President Donald Trump announced the identities of two U.S. soldiers whose remains were recovered from North Korea earlier this summer.
"Army Master Sgt. Charles H. McDaniel, 32, of Vernon, Indiana, and Army Pfc. William H. Jones, 19, of Nash County, North Carolina, are the first American remains from North Korea to be identified as a result of my Summit with Chairman Kim. These HEROES are home, they may Rest In Peace, and hopefully their families can have closure," Trump tweeted Thursday.
Both men died in the Battle of Unsan in November 1950, according to news releases issued by the Defense POW/MIA Accounting Agency.
Scientists at the Defense POW/MIA Accounting Agency laboratory at Joint Base Pearl Harbor-Hickam in Hawaii identified the soldiers using DNA and other data.
McDaniel's and Jones' remains were among the 55 sets returned to the U.S. in July following Trump's meeting with Kim Jong Un in June in Singapore.
Who was McDaniel?
McDaniel was a medic with the 8th Cavalry Regiment Medical Company, which supported the U.S. Army's 3rd Battalion.
Army Master Sgt. Charles H. McDaniel, 32, of Vernon, Indiana (Defense POW/MIA Accounting Agency)
In early November 1950, his unit was positioned near Unsan, North Korea.
They were attacked by Chinese Communist Forces and he was reported missing in action on Nov. 2, 1950.
"This is my father," Charles McDaniel Jr. told the news station. "We're just overwhelmed that out of all these boxes that came back, and out of all of these thousands of people, we're the only ones that have certitude."
It was the only dog tag found among the 55 sets of remains.
Who was Jones?
Jones was a member of U.S. Army Company E, 2nd Battalion, 24th Infantry Regiment, 25th Infantry Division, officials said.
Army Pfc. William H. Jones, 19, of Nash County, North Carolina. (Defense POW/MIA Accounting Agency)

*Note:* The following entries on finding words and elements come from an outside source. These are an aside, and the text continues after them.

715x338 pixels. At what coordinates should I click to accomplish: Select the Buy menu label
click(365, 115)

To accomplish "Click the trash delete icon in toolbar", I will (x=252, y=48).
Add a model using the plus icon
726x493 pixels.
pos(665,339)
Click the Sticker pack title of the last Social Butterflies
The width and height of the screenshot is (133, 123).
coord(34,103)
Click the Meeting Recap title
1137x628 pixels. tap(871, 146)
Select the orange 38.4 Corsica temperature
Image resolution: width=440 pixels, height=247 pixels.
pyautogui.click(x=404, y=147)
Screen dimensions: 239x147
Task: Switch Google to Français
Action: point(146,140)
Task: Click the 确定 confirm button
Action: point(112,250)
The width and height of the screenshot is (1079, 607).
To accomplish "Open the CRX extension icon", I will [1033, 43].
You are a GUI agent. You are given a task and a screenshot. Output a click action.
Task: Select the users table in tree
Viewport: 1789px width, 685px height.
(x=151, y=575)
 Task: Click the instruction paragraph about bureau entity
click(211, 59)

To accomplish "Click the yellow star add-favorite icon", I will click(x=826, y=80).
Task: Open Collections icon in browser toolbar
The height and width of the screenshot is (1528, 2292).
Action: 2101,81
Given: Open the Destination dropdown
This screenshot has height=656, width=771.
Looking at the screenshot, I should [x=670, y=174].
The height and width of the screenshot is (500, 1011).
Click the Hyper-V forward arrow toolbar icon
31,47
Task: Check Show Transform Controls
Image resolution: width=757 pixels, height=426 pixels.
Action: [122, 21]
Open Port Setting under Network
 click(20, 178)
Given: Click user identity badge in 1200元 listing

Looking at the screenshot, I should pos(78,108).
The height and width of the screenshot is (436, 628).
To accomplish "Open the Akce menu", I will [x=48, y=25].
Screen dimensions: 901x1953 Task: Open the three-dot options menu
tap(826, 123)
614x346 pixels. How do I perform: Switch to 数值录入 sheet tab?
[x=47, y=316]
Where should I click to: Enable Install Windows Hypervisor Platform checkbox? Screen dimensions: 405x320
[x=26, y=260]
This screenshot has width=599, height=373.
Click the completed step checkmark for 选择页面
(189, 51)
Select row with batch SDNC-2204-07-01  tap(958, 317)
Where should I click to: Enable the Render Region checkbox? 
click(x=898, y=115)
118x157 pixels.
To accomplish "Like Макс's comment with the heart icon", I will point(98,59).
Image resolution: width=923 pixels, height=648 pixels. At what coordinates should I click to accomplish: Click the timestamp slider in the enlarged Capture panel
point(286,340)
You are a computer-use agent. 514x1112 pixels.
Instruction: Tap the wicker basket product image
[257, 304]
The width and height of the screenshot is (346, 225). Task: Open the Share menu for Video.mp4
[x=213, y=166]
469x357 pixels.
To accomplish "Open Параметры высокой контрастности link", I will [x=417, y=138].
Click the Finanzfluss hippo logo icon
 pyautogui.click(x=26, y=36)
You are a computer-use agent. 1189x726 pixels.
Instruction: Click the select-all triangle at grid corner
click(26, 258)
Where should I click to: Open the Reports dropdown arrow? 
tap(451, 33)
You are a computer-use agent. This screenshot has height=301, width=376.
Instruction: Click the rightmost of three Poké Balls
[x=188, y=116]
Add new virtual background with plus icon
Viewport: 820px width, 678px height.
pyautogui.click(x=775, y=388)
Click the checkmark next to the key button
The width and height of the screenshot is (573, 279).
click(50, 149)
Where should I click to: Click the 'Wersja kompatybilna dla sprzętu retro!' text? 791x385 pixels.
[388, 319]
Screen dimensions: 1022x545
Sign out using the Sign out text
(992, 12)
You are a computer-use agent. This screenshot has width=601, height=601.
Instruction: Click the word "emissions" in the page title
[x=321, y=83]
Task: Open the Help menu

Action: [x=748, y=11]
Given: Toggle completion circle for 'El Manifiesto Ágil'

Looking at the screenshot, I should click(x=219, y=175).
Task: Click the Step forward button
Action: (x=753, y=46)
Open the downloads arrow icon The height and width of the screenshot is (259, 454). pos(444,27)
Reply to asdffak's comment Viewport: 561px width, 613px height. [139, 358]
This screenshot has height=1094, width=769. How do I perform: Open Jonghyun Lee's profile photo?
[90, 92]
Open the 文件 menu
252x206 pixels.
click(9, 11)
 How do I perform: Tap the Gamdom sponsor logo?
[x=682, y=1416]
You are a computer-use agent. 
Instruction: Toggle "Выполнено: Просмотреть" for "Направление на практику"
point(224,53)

His unit engaged Chinese forces near Pakchon, North Korea, on Nov. 26, 1950.
The size of the CCF forced Jones' unit to withdraw from the area.
During the movement, Jones went missing from his unit. He was never reported as a prisoner of war.
The families of the war heroes may now request the remains for a family burial from the lab in Hawaii.
Families will receive their loved ones' remains wrapped in a green Army blanket secured with two pins, Military Times reported. It's a tradition dating back to World War I.
More than 7,600 U.S. service members remain unaccounted for from the Korean War, according to DPAA.